The claustrum and the endopiriform nucleus contribute to the spread of epileptiform activity from the amygdala to other brain areas. Data of the distribution of pathways underlying the information flow between these regions are, however, incomplete and controversial. To investigate the projections from the amygdala to the claustrum and the endopiriform nucleus, we injected the anterograde tracer Phaseolus vulgaris leucoagglutinin into various divisions of the amygdaloid complex, including the lateral, basal, accessory basal, central, anterior cortical and posterior cortical nuclei, the periamygdaloid cortex, and the amygdalohippocampal area in the rat. Analysis of immunohistochemically processed sections reveal that the heaviest projections to the claustrum originate in the magnocellular division of the basal nucleus. The projection is moderate in density and mainly terminates in the dorsal aspect of the anterior part of the claustrum. Light projections from the parvicellular and intermediate divisions of the basal nucleus terminate in the same region, whereas light projections from the accessory basal nucleus and the lateral division of the amygdalohippocampal area innervate the caudal part of the claustrum.
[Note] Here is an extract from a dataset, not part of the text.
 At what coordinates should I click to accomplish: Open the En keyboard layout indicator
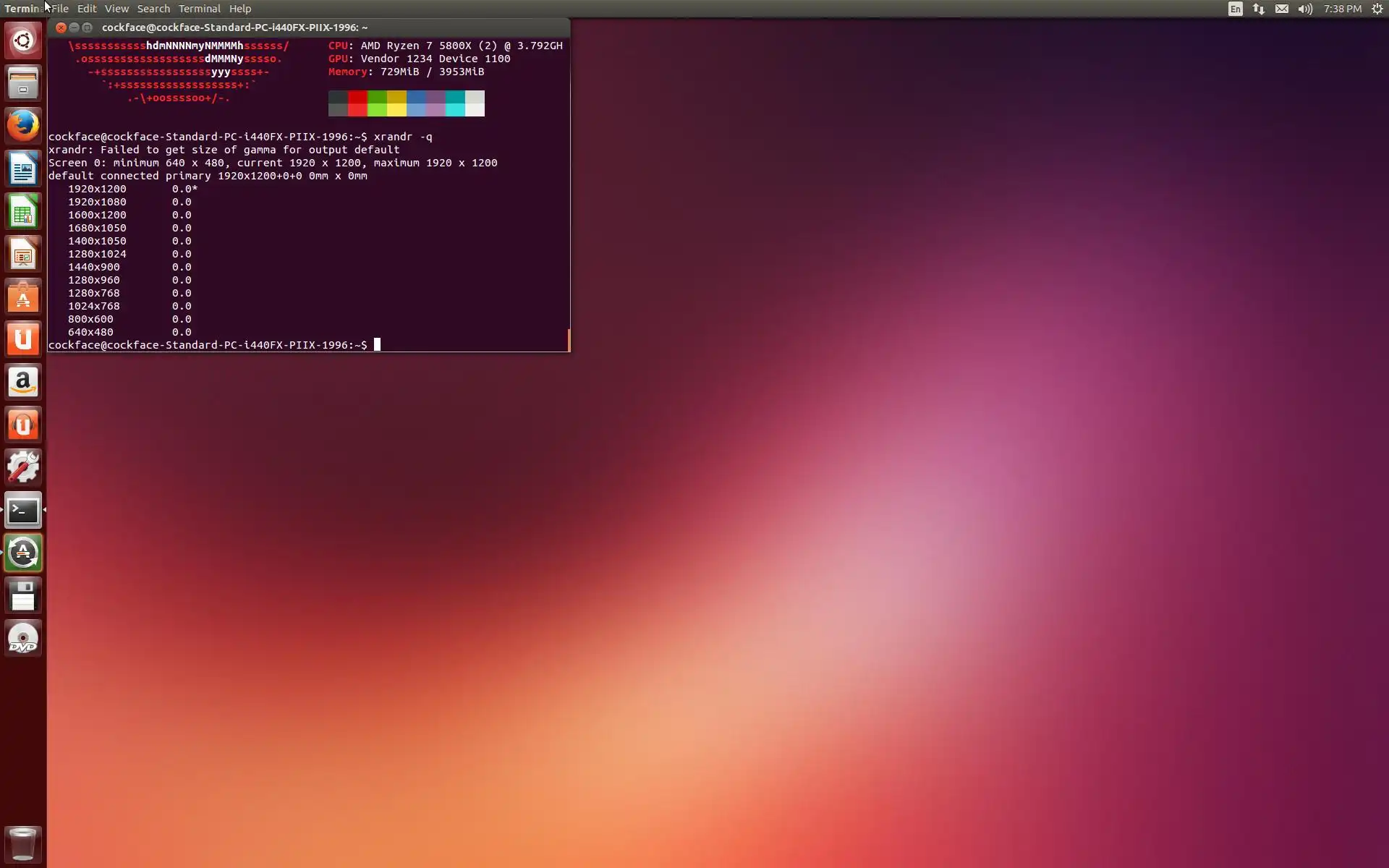pyautogui.click(x=1236, y=9)
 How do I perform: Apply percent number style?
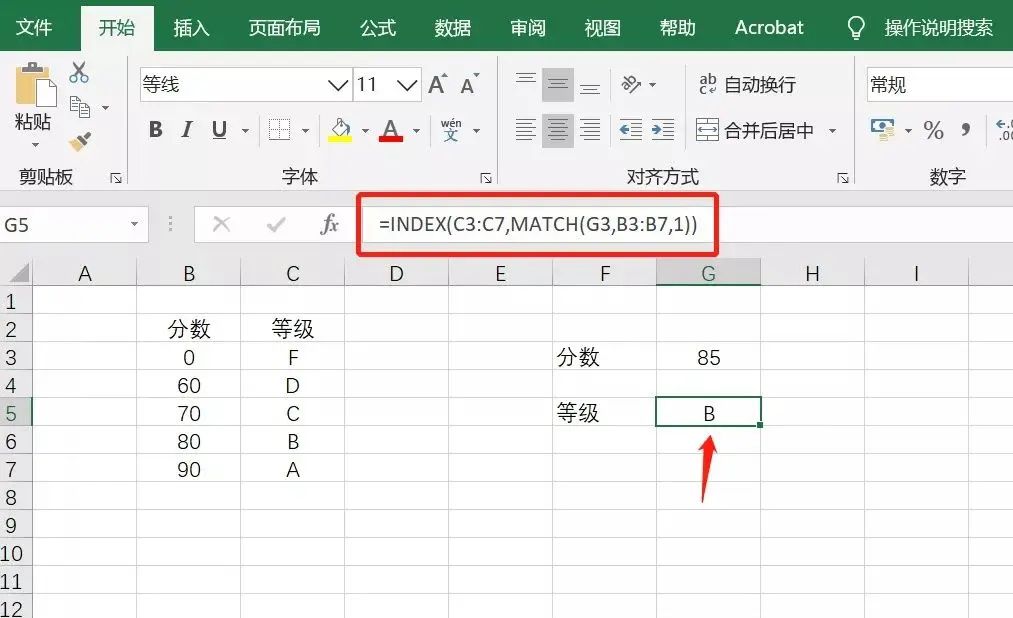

The most substantial projections from the amygdala to the endopiriform nucleus originate in the lateral division of the amygdalohippocampal area. These projections terminate in the central and caudal parts of the endopiriform nucleus. Lighter projections originate in the anterior and posterior cortical nuclei, the periamygdaloid cortex, the medial division of the amygdalohippocampal area, and the accessory basal nucleus. These data provide an anatomic basis for recent functional studies demonstrating that the claustrum and the endopiriform nucleus are strategically located to synchronize and spread epileptiform activity from the amygdala to the other brain regions. These topographically organized pathways also provide a route by means of which the claustrum and the endopiriform nucleus have access to inputs from the amygdaloid networks that process emotionally significant information.